I have pictus cats which work really well and much easier to find. Striped Raphael will also work if you don't mind never seeing them


----------



## BRANT13

FYI....the multi cats like to be in groups...while two will work theyd appreciate more than that i have 5 in mine as i also started out with 2 and theyre much happier and active with more buddys :wink:


----------



## cindylou

I have syno ( upside down cats ) They are working out great and fun to watch... :fish: :fish:


----------



## Burntskin

BRANT13 said:


> FYI....the multi cats like to be in groups...while two will work theyd appreciate more than that i have 5 in mine as i also started out with 2 and theyre much happier and active with more buddys :wink:


Depending on the size i am probably going to need a few regardless...


----------



## srook23

I have just a regular ole channel cat in with mine and he does good. Just put him in last week. At first they were trying to bully him and he would hae none of it...he started beating them up, now they have left him alone and all is fine.


----------



## CichlidWhisperer

how big is your tank? I have a group of 5 S. Lucipinnis and highly recommend them...


----------



## Burntskin

srook23 said:


> I have just a regular ole channel cat in with mine and he does good. Just put him in last week. At first they were trying to bully him and he would hae none of it...he started beating them up, now they have left him alone and all is fine.


Yeah, I am starting to learn that most catfish seem to have a good reputation of defending themselves and its not as big of a worry i had originally thought!


----------



## Burntskin

CichlidWhisperer said:


> how big is your tank? I have a group of 5 S. Lucipinnis and highly recommend them...

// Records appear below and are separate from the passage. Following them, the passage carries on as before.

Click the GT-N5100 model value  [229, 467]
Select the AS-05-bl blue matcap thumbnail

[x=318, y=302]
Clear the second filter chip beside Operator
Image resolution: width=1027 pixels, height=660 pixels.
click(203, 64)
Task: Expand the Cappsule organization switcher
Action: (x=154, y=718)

It is a 60g long... im not sure if i will need as much as 5, but i am thinking about 3 is a good number depending on the size...do they grow pretty rapidly?


----------



## CichlidWhisperer

If you go with Lucipinnis, I would go with 5-8 for that tank. They stay relatively small, don't bother the fish at all and are really fun to watch playing together. The more you have the more active they are.


----------



## Burntskin

oh ok.... in that case i will go with about 5 or 6 then, thanks


----------



## srook23

Burntskin said:


> srook23 said:
> 
> 
> 
> I have just a regular ole channel cat in with mine and he does good. Just put him in last week. At first they were trying to bully him and he would hae none of it...he started beating them up, now they have left him alone and all is fine.
> 
> 
> 
> Yeah, I am starting to learn that most catfish seem to have a good reputation of defending themselves and its not as big of a worry i had originally thought!
Click to expand...

I don't know how well other cats will defend themselves but I know channel cats are mean and they'll eat anything. I had a chinese algae eater get killed and the cat cleaned up the mess for me lol. He eats all the food that falls to the bottom and keeps that clean too.

He's claimed a cave and won't let anyone come in his cave. Reason I decided on a channel cat was because I have some ponds at my camp with catfish in them. When he gets too big he's going in the pond lol.


----------